O Plenário do Tribunal de Contas da União (TCU), por meio do Acórdão 534/2021, relator ministro Benjamin Zymler, decidiu que a maior autonomia contratual conferida à União, seja pela adesão às regras da Aliança Gavi, Lei 14.121/2021, seja pela aceitação das cláusulas impostas pelo fornecedor de vacinas como condição à conclusão do negócio, em razão da situação emergencial decorrente da pandemia do novo coronavírus, não pode levar à estipulação de obrigações que contrariem outras normas cogentes do nosso ordenamento jurídico que não foram afastadas pelas leis mencionadas, a exemplo da Lei de Responsabilidade Fiscal e da Lei 4.320/1964, até porque é requisito de validade de todo negócio jurídico é que seu objeto seja lícito, conforme art. 104, inciso II, do Código Civil.

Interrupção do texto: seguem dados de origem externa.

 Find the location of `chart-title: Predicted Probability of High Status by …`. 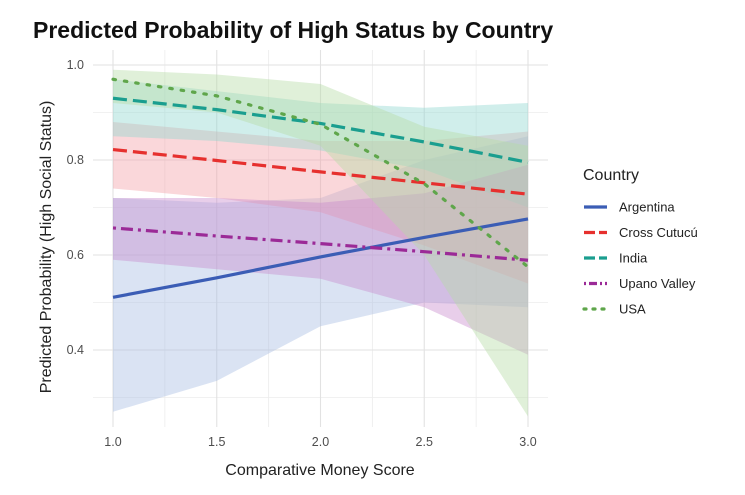

chart-title: Predicted Probability of High Status by … is located at coordinates (293, 30).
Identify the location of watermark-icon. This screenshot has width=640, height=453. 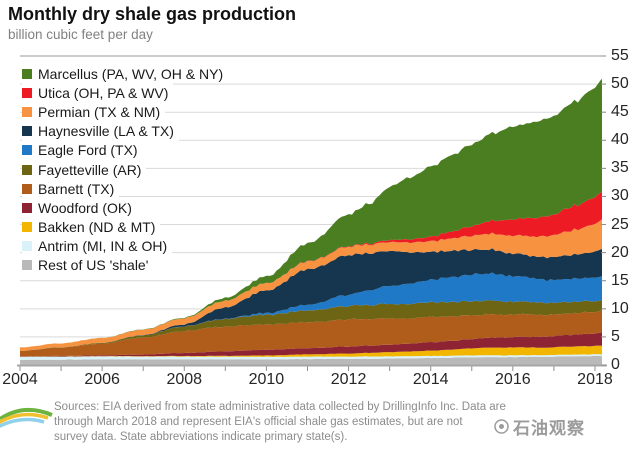
(502, 426).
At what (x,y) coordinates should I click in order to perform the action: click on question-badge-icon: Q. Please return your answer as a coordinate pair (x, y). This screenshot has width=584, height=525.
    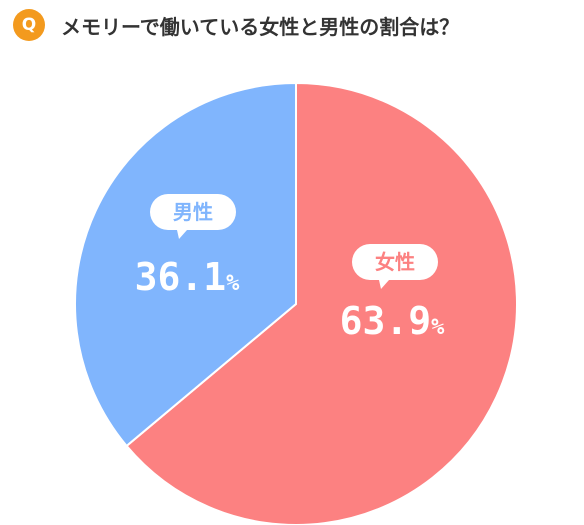
    Looking at the image, I should click on (29, 25).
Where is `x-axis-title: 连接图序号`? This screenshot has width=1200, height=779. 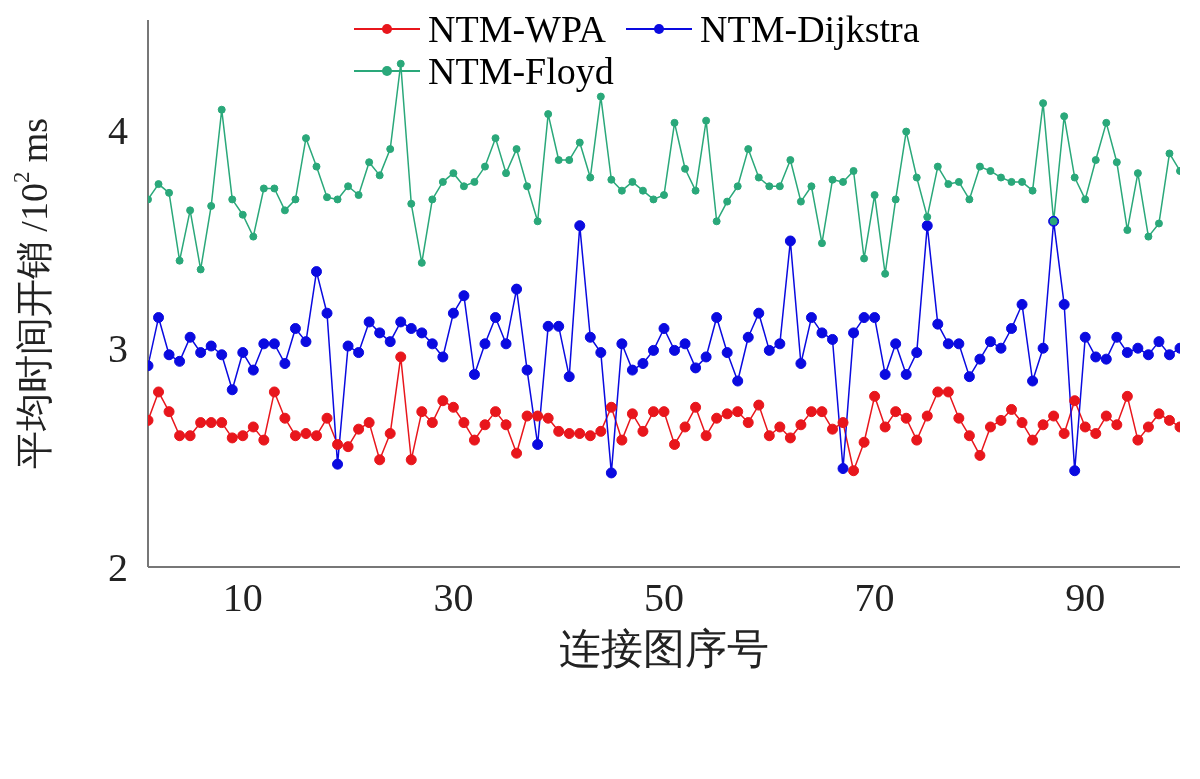 x-axis-title: 连接图序号 is located at coordinates (664, 649).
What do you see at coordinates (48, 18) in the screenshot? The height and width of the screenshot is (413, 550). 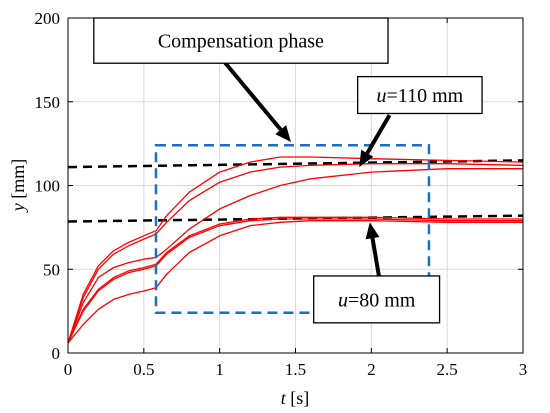 I see `y-tick-label: 200` at bounding box center [48, 18].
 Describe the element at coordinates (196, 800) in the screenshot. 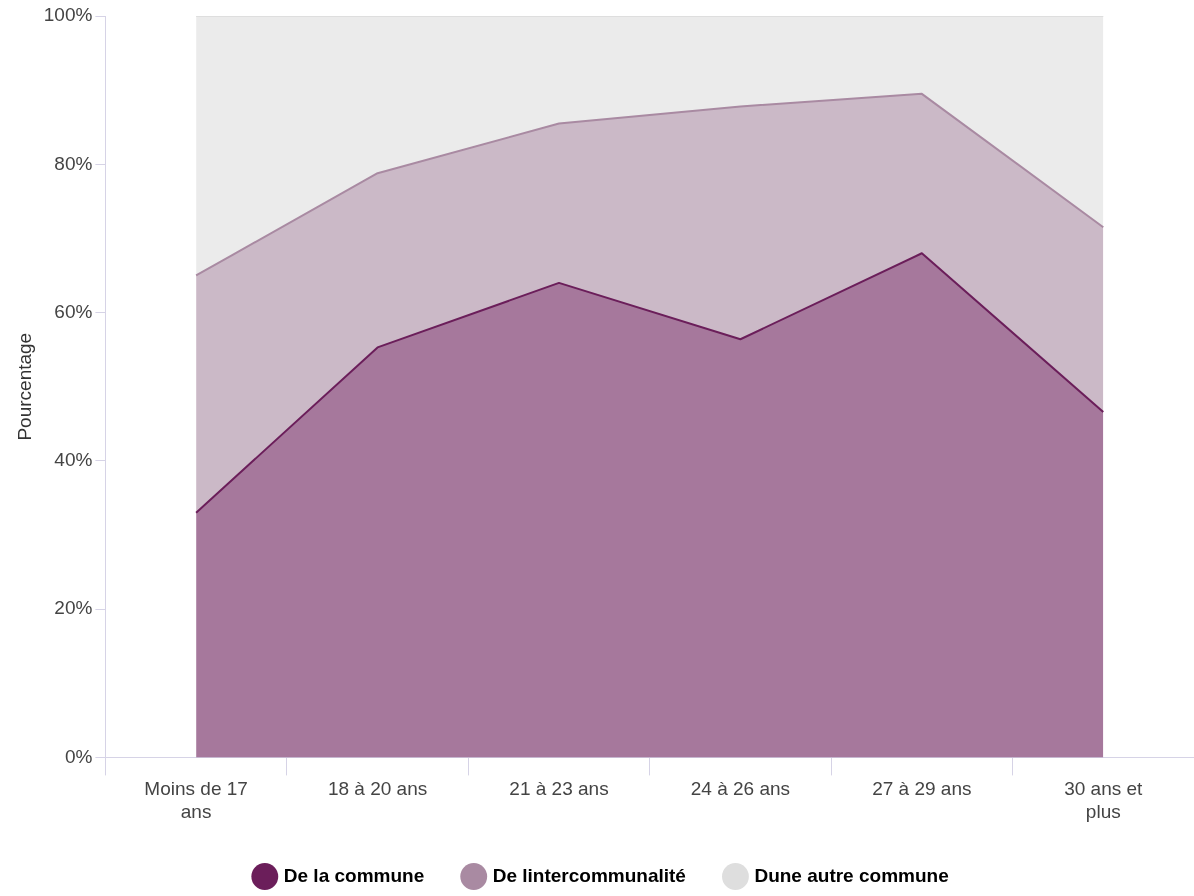

I see `x-tick-label: Moins de 17 ans` at that location.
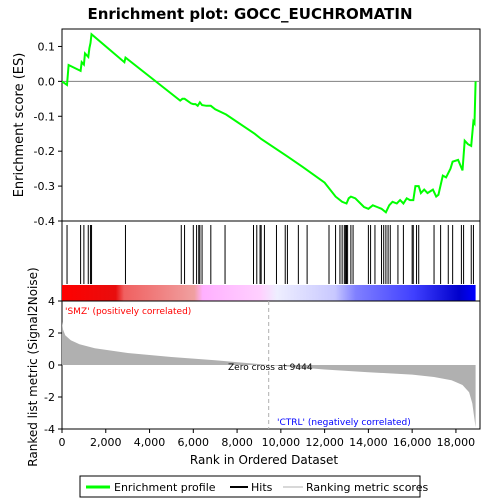 This screenshot has width=500, height=500. What do you see at coordinates (194, 442) in the screenshot?
I see `x-tick-label: 6,000` at bounding box center [194, 442].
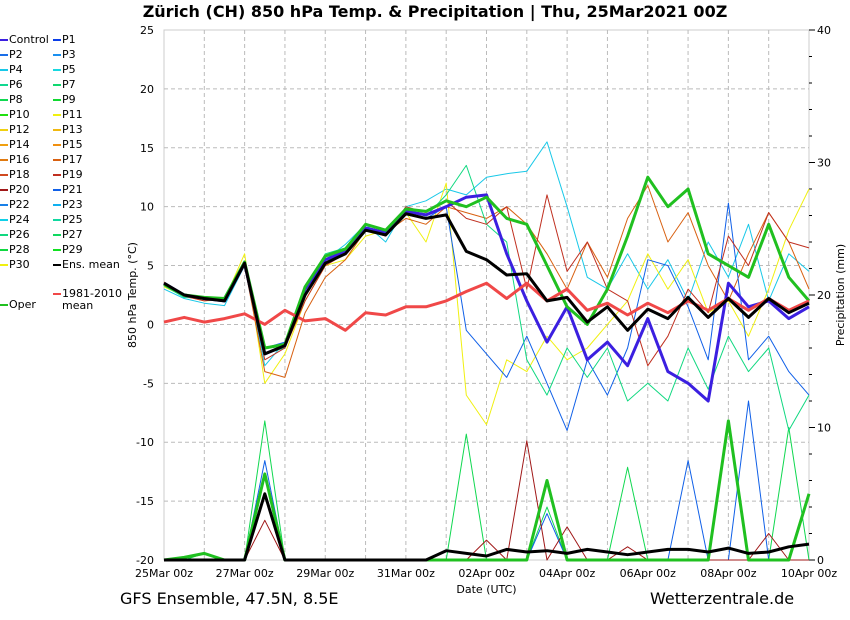 The height and width of the screenshot is (620, 850). I want to click on precip-line-ens-mean, so click(487, 527).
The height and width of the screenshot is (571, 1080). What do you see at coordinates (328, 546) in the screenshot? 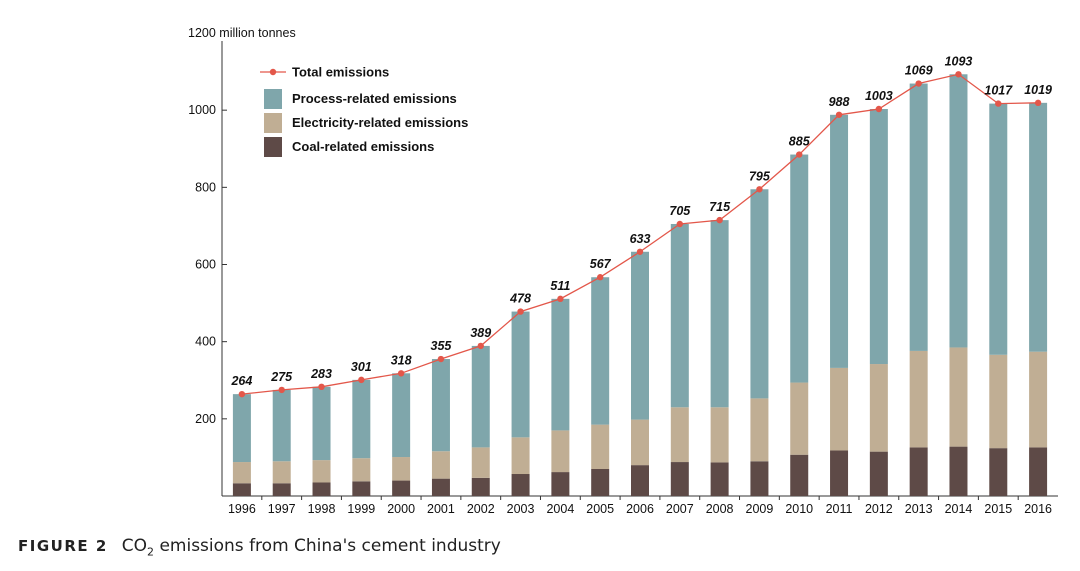
I see `caption-text: emissions from China's cement industry` at bounding box center [328, 546].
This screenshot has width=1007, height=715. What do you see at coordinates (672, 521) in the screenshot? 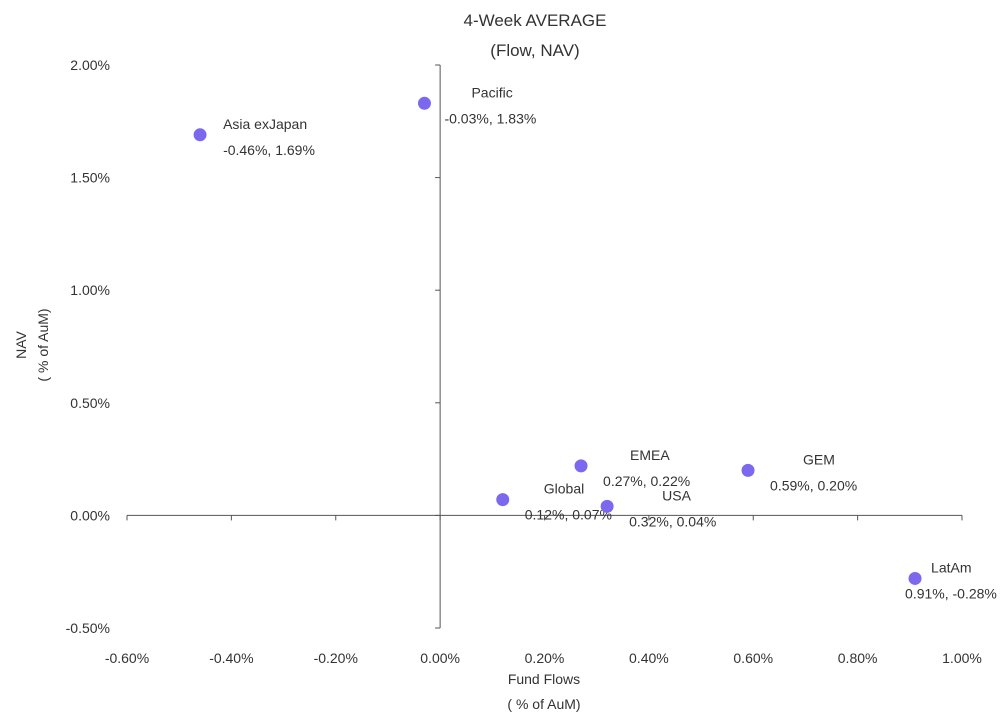
I see `data-point-value-label: 0.32%, 0.04%` at bounding box center [672, 521].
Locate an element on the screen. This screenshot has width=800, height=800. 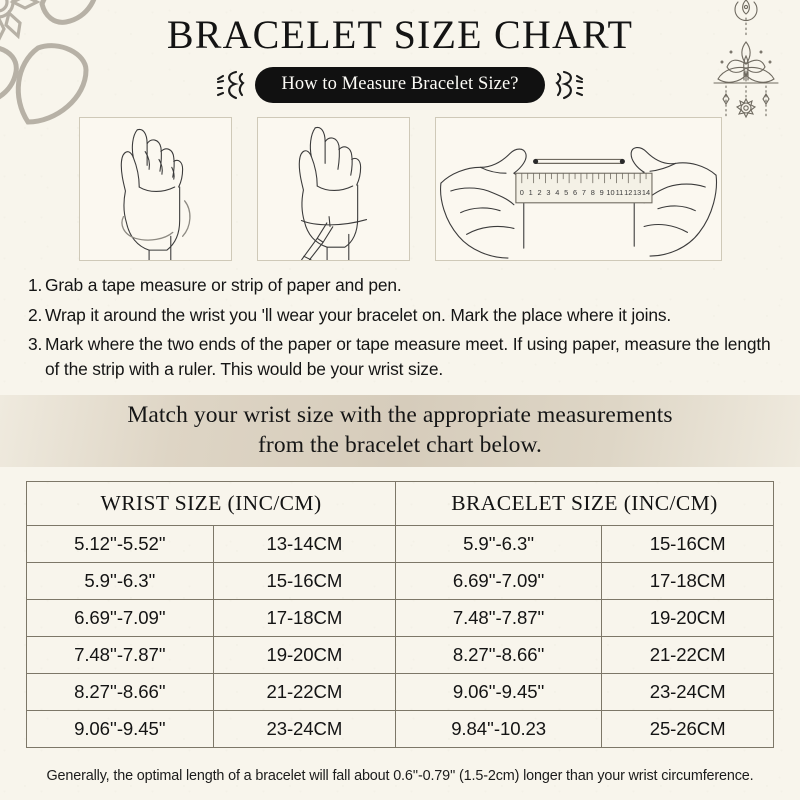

Nessa decisão também houve entendimento de que as cláusulas contratuais estabelecidas em razão das regras da Aliança Gavi sobre contrato, internalizadas pela Lei 14.121/2021, ou em função do permissivo do art. 12 da Lei 14.124/2021, devem estar de acordo com a ordem pública, de modo que eventual tratativa a respeito de sua incompatibilidade deve contar com o devido suporte da Advocacia-Geral da União (AGU), a fim de possibilitar o correto tratamento da questão e no caso de contradição entre as regras estabelecidas nas mencionadas leis e as demais normas legais que tratem da designada teoria geral dos contratos, aplicam-se aquelas, por expressa opção do legislador.

Além disso, decidiu-se que a partir da ampliação da autonomia contratual concedida pelas Leis 14.121/2021 e 14.124/2021, considerando os riscos ainda desconhecidos e o grande desequilíbrio entre a situação de oferta e demanda, não há óbice jurídico a que a União, desde que a condição esteja sendo praticada nos negócios firmados com os diversos países e seja requisito intransponível para a aquisição do produto, ressalvados os casos de dolo ou culpa grave do fornecedor e situações de ofensa à ordem pública: i) aceite eventual cláusula limitadora de responsabilidade contratual das empresas fornecedoras; ii) pactue a limitação ou a exoneração da empresa fornecedora quanto ao dever de indenizar os cidadãos em razão de danos causados pelas vacinas, de modo que a obrigação pelo pagamento seja assumida, total ou parcialmente, pelo Poder Público.